Aufgabe a:
Wie viele Einwohner hat Weimar laut dem Reisebericht ungefähr?

Dokument:
|---|

Weimar 2013
„Die beste Bildung findet ein gescheiter Mensch auf Reisen".
(Johann Wolfgang von Goethe)
Als wir Anfang September an einem Freitagnachmittag mit unserer GS auf die Autobahn auffahren wird uns bald bewusst, dass der von Goethe angesprochene gescheite Mensch seine Reise wohl nicht an einem Freitagnachmittag auf der Autobahn beginnen würde. Denn dort befinden sich zu dieser Zeit schon ziemlich viele andere, mehr oder minder gescheite Menschen. Und so quälen wir uns von Frankfurt aus gen Nordosten in der Hoffnung auf ein wenig Bildung. Hierfür gibt es kaum einen besseren Ort als Weimar: Das beschauliche Städtchen mit ca. 65.000 Einwohnern ist Teil des UNESCO Weltkulturerbes und atmet Geschichte an jeder Ecke. Hier wurde nach dem Ersten Weltkrieg die wenig glückliche Weimarer Republik gegründet, und zuvor lebten und arbeiteten Größen wie Goethe, Schiller, Nietzsche, Wagner und Liszt in der Stadt. Goethe und Schiller waren offenbar dicke Kumpels, denn sie treten in Weimar fast ausschließlich im Doppelpack auf, so z.B. beim Goethe-Schiller-Denkmal oder im Souvenirhandel, und sie teilen sich sogar noch die letzte Ruhestätte in der Fürstengruft auf dem sehenswerten Historischen Friedhof. Der Marktplatz, das Rathaus, die Wohnhäuser von Goethe und Schiller (zu meiner Überraschung lebten sie nicht etwa in einer WG, sondern hatten getrennte Häuser), das Nietzsche Archiv, Pferdekutschen auf dem holprigen Kopfsteinpflaster und Menschen in historischen Gewändern versprühen das Flair einer längst vergangenen Zeit.

|---|

Bereitgestellte Angaben:
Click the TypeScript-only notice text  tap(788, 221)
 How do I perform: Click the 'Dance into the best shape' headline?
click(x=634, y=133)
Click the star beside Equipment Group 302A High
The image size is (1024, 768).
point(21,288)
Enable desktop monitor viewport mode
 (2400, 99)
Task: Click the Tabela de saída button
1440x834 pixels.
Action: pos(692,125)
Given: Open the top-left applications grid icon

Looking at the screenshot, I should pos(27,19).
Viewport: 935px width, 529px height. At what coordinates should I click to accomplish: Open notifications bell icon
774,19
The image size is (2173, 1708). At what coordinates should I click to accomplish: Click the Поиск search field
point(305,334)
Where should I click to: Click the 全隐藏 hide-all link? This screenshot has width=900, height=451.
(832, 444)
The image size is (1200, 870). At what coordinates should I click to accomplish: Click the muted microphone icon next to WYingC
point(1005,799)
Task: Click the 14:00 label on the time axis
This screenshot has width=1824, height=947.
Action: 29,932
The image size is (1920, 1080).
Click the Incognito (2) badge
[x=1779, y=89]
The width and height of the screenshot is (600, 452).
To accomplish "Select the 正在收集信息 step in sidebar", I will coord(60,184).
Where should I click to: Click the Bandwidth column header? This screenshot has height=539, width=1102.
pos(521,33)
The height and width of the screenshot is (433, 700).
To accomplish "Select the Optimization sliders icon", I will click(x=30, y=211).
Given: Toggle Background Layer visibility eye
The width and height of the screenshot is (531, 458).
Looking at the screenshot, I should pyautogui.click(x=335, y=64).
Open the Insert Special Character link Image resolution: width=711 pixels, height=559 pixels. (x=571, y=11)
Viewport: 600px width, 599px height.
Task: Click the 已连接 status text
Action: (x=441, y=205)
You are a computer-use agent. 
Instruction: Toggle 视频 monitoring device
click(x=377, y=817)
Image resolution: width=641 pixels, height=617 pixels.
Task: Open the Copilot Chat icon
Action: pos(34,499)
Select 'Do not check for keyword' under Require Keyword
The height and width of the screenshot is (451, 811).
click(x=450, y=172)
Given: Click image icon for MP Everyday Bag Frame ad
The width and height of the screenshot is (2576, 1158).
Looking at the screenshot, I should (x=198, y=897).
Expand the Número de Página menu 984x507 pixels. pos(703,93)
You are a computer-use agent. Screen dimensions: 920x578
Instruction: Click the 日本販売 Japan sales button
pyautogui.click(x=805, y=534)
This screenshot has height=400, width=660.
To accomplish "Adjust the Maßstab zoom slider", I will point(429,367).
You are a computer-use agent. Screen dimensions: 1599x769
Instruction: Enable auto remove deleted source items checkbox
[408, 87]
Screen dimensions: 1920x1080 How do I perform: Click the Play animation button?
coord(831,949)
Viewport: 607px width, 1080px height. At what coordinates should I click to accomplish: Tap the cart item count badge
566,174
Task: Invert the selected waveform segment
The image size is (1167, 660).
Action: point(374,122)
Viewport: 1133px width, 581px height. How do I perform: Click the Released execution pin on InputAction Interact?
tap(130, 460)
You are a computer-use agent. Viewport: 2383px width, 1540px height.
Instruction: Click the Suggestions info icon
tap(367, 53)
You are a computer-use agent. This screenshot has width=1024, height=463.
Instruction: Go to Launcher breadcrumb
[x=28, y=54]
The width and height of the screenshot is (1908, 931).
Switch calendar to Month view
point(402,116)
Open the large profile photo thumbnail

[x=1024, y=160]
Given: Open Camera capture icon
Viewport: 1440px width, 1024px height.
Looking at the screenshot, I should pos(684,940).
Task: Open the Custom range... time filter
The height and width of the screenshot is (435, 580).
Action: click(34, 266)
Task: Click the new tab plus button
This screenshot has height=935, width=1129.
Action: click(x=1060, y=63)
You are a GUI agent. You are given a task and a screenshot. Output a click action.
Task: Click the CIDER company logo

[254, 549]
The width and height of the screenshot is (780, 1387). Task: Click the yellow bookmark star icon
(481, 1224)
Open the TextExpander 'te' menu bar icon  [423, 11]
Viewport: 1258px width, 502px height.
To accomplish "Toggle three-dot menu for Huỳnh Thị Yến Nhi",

|---|

Aufgabe b:
Ersetze in den Datensätzen „yellow“ durch „blue“, und zwar ab der Zeile mit „The width and height of the screenshot is (780, 1387).“ bis einschließlich der letzten Zeile der Datensätze. Gib nur diese Zeilen wieder und lass alles andere unverändert.

Vollständige Antwort a:
Ca. 65.000 Einwohner.

Vollständige Antwort b:
The width and height of the screenshot is (780, 1387). Task: Click the blue bookmark star icon
(481, 1224)
Open the TextExpander 'te' menu bar icon  [423, 11]
Viewport: 1258px width, 502px height.
To accomplish "Toggle three-dot menu for Huỳnh Thị Yến Nhi",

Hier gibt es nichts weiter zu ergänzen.